The Fishermen
Rousseau no era pintor de profesión
Henri Rousseau era, originalmente, funcionario de aduanas.
Por eso la gente lo llamaba «el Aduanero Rousseau».
Lo curioso es que Rousseau apenas tenía tiempo para pintar.
Trabajaba durante toda la semana laboral sin excepción.
En términos actuales, llevaba una doble vida: su empleo principal durante el día y la pintura reservada únicamente para los fines de semana.
Así que Rousseau pintaba principalmente los domingos.
Sin embargo, el oficio de aduanero en aquella época no era el empleo estable y bien remunerado que podría imaginarse hoy.
El salario era escaso y la carga de trabajo, extraordinariamente exigente.
Llegó un momento en que Rousseau se dijo a sí mismo:
«Si de todas formas no voy a ganar mucho dinero, prefiero dedicarme a lo que me apasiona.»
Y así, abandonó su empleo seguro y, ya entrado en años, se adentró de lleno en el camino de la pintura.
Pensándolo bien, fue una decisión enormemente temeraria.
Pero al mismo tiempo, es la clase de decisión que solo puede tomar quien tiene una verdadera pasión.
Con tiempo libre, se dirigió a la orilla del río
Esta obra es una de las que Rousseau pintó después de convertir la pintura en su ocupación principal.
Tras dejar su trabajo, disponía de mucho más tiempo que antes.
Así que se dedicó a uno de sus pasatiempos favoritos: la pesca.
Y plasmó ese paisaje en un cuadro.
La orilla del río en la pintura está extrañamente tranquila.
El agua está en calma y las personas disfrutan de la pesca con sosiego.
A primera vista parece un paisaje ordinario.
Pero, como ocurre siempre con los cuadros de Rousseau, si uno se detiene a mirarlo con calma, algo empieza a resultar levemente extraño.
El verdadero protagonista de este cuadro está en el cielo
El título del cuadro es Los pescadores.
Por eso, al principio, los hombres que pescan parecen los protagonistas.

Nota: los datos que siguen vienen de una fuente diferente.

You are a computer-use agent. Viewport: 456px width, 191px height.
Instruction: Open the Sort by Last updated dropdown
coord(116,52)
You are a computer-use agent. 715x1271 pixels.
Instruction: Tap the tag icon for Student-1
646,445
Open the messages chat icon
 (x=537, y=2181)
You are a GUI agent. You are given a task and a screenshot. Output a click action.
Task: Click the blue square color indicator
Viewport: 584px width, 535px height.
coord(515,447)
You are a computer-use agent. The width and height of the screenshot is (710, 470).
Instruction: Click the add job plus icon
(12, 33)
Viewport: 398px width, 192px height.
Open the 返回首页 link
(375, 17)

Pero eleve la mirada un instante.
En el cielo flota un pequeño aeroplano.
En realidad, lo que Rousseau quería pintar de verdad era, quizás, ese aeroplano.
Era una época en que la humanidad acababa de comenzar a volar por primera vez.
Los hermanos Wright, de quienes todos hemos aprendido en la escuela, estaban construyendo sus primeros aviones precisamente en esos años.
El aeroplano del cuadro está basado en uno de los primeros modelos construidos por Wilbur Wright.
Una forma sumamente primitiva, sin ruedas.
Hoy puede parecer sencillo, pero para los contemporáneos de Rousseau, el aeroplano era casi una conmoción.
Que el ser humano pudiera volar de verdad.
Era una experiencia comparable a la que nosotros vivimos cuando nos encontramos por primera vez con la inteligencia artificial o el teléfono inteligente: el orden del mundo cambiando por completo.
Por eso los pintores de la época incorporaban con frecuencia el aeroplano en sus cuadros, como símbolo de una nueva era.
Rousseau también quedó profundamente fascinado por aquel cambio.
La pintura pura captura a veces con mayor exactitud su propia época
La pintura de Rousseau fue tachada con frecuencia de torpe.
La perspectiva no es perfecta, las figuras resultan algo rígidas y los paisajes se apartan ligeramente de la realidad.
Pero precisamente por esa ingenuidad, sus cuadros permanecen grabados en la memoria de un modo singular.
Se percibe en ellos una mirada que contempla la nueva civilización y el paisaje con asombro genuino, como un niño que descubre el mundo por primera vez.
Por eso este cuadro no es una simple escena de pesca.
Se parece más a un instante en que una nueva era de la humanidad sobrevuela lentamente a quienes descansan a orillas del río.
Quizás Rousseau estaba pintando, sin saberlo, una escena de enorme trascendencia.
El momento en que el mundo cambiaba para siempre, en el cielo de un domingo cualquiera.